Kinesava the Trickster

An Old-Fashioned Personal Blog   

Values – Dog Version

Not saying what she should do … only that something has to change.

Getting right to the point, top Trump VP candidate and governor or South Dakota Kristi Noem is in the news because she is bragging about killing a 14 month old puppy in a forthcoming book.

Noem is standing pat and defending what she did. At this point, politically, she doesn’t have much choice. Politically, she would lose more if she reversed track now. It seems that only Trump can survive flipping around like a shoe store air puppet. And politically, there are lots of folks in South Dakota who thoroughly agree with her. There are lots of folks outside South Dakota who don’t. It’s part of the great divide in America.

John McCain tried this gambit when he picked Sarah Palin as his VP running mate in 2008. A quote from Palin says it all.

“There will always be a place for wildlife in Alaska. Right there beside the potatoes.”
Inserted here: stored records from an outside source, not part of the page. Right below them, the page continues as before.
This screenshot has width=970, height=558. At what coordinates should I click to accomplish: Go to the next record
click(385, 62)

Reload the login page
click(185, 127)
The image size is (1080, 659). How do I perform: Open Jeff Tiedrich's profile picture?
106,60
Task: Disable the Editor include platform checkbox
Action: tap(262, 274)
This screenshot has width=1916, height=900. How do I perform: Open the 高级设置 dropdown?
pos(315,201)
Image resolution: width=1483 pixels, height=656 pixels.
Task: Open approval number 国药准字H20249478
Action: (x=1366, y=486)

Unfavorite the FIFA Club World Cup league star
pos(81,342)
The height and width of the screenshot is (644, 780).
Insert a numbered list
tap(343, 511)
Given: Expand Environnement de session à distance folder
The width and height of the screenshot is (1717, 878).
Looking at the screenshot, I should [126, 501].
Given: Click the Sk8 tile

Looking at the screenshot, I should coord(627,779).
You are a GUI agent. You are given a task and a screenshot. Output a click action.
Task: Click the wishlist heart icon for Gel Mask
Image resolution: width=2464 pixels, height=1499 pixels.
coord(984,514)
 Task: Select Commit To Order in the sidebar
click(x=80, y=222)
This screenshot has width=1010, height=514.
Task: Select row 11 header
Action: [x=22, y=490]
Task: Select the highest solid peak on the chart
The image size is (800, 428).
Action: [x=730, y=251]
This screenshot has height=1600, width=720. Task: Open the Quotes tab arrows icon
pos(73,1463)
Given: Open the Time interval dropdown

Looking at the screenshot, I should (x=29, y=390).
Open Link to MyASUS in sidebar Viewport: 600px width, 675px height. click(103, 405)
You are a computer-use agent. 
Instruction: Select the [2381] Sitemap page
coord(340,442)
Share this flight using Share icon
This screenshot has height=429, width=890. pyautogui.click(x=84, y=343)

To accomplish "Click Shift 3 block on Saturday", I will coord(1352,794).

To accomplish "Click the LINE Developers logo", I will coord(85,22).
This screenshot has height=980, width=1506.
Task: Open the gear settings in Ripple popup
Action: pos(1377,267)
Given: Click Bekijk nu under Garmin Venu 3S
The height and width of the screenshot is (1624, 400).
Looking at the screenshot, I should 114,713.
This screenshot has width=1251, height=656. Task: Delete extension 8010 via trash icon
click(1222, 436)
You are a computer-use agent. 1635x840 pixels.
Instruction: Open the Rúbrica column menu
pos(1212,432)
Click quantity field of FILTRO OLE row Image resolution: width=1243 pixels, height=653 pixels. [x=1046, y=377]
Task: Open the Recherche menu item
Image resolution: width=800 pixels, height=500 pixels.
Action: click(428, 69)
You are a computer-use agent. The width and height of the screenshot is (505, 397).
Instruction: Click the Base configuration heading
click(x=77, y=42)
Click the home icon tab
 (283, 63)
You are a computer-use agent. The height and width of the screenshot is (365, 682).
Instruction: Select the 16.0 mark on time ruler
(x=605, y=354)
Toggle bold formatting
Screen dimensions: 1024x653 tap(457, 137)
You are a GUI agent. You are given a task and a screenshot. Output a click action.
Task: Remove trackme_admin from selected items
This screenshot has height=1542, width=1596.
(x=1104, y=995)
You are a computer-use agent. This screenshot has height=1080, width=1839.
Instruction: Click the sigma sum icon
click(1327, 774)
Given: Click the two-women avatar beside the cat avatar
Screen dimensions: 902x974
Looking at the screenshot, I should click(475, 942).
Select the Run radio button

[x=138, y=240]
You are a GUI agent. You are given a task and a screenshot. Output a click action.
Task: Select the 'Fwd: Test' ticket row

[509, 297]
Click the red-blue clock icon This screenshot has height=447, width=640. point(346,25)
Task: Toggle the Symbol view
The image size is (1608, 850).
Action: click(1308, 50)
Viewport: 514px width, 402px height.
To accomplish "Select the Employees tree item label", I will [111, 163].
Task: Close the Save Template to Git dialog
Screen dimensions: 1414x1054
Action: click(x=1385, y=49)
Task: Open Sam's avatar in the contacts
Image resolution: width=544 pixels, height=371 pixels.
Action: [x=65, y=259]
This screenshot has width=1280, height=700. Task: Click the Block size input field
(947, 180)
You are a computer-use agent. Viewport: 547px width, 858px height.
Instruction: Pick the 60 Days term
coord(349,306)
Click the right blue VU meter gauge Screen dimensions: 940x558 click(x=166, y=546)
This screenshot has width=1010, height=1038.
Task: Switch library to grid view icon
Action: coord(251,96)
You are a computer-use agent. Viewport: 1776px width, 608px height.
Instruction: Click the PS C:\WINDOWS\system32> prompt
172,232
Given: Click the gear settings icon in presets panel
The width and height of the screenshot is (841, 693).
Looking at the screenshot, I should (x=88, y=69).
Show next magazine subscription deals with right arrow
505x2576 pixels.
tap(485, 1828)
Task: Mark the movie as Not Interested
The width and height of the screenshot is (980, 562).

It was an  “In your face, liberals!” thing to say that didn’t do the McCain-Palin ticket any good in the final analysis. Wikipedia quotes David Brooks (who has historically been a Republican but seems to be wavering now), “he took a disease that was running through the Republican party – anti-intellectualism, disrespect for facts – and he put it right at the center of the party”. McCain not only lost, he laid a foundation that has now resulted in MAGA people and Trump.

I’ve thought a lot about this kind of issue. The overarching title for all of it is “Values”. Everybody has them. And every person’s values are equal – not better and not worse – equal. So, if Kristi Noem thinks killing her puppy is a good thing to do. Bottom line, that is her value and she has a right to think that.

I would never do that. Here’s my value.

My wife and I adopted a puppy that had been caught in a coyote trap. He was helpless in the trap and things out on the desert were trying to eat him. One front paw was mangled but a rescue group decided to invest in veterinary rehabilitation. When we adopted him, I would describe him as having a dog version of PTSD. He was subject to flash episodes of aggression, and he was a big dog with a powerful bite. But otherwise, he was intelligent, well-behaved, and a loving pet. The flash episodes would pass quickly.

I learned how to deal with it. For the 17 years we had him, I would get bit in about six month intervals, but the wounds would heal in a couple of weeks. We made sure he was always on a leash when other people were around and the veterinary always had me put a muzzle on him (which was easy to do). When he got really old, I had to carry him up and down stairs because he couldn’t make it on his own anymore (70 pounds!).  I never got bit doing that. I think he understood.

Civilization is a condition of shared values. When we stop sharing them, our civilization crumbles and dies. I wish Kristi and I could get together on this. Our civilization depends on it.